The Carmel-based insurer will pay nothing under a settlement with the court-appointed receiver for the hedge fund, according to a filing in federal court in New York City. In her December 2018 lawsuit, the receiver had accused CNO affiliates of being "willing participants" in wrongdoing.
It was a rare moment of validation for CNO, whose executives must feel as though they have been entangled in some sort of alternate universe since a deal the company struck in 2013 to reduce risk blew up in spectacular fashion three years later.
The saga began when CNO off-loaded to a startup firm called Beechwood Re Ltd. long-term-care insurance policies that had the potential to saddle CNO with huge losses down the road.
CNO executives say they didn't know it at the time, but Beechwood Re Ltd. turned out to be affiliated with the $1 billion New York-based hedge fund Platinum Partners, which was teetering and desperately needed capital.

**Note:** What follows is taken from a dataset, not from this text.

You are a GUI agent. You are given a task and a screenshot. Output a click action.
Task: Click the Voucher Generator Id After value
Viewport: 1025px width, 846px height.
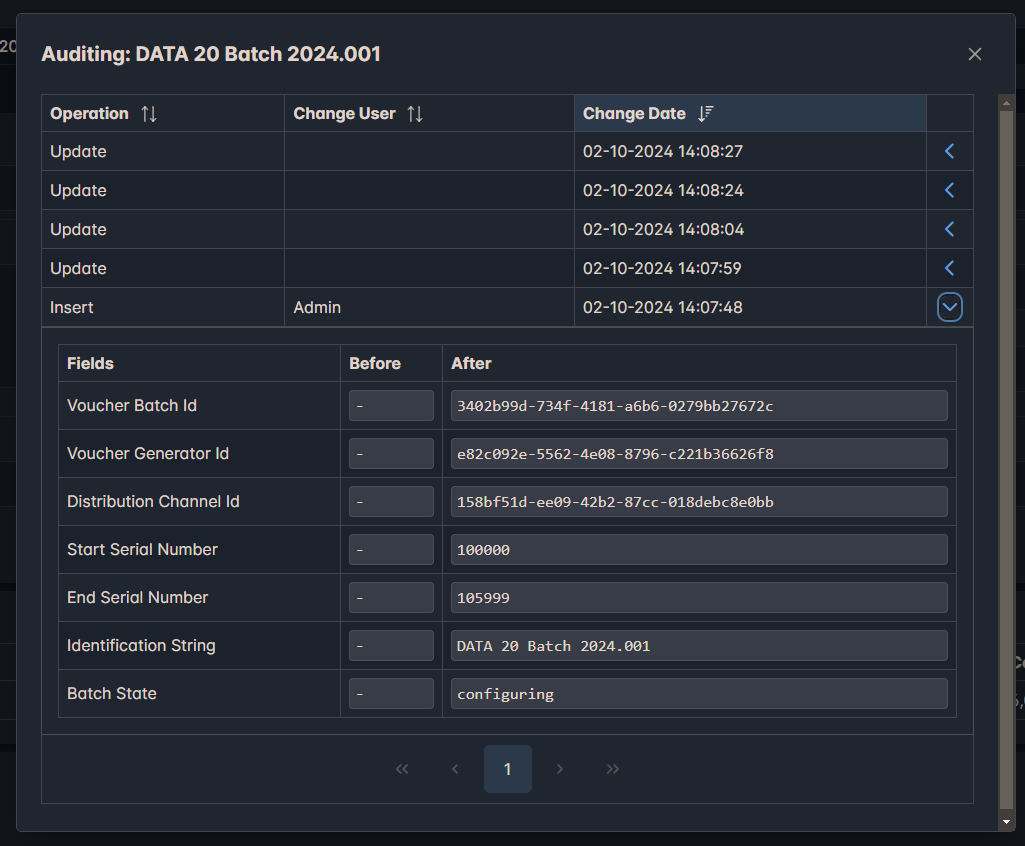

According to a lawsuit CNO filed in 2016, the company was unaware that Platinum principals Mark Nordlicht and Murray Huberfeld were instrumental in starting Beechwood until a July 2016 Wall Street Journal story exposed the connection and noted that Beechwood had plowed hundreds of millions of dollars from CNO and other clients into Platinum's otherwise-hard-to-sell assets.
CNO is among a litany of U.S. insurers zinged by an aggressive push into long-term-care insurance, which covers nursing home and prescription costs, after the policies became popular in the 1980s. Industrywide, insurers found payouts far exceeded projections.
As part of its so-called reinsurance agreement, CNO had shifted $550 million into a Beechwood-managed trust, with Beechwood poised to pocket the upside if investments outperformed or claims proved smaller than expected. On the other hand, Beechwood would have to pump in capital if reserves fell below required levels.
Platinum's receiver, Melanie Cyganowski, had argued in her lawsuit against...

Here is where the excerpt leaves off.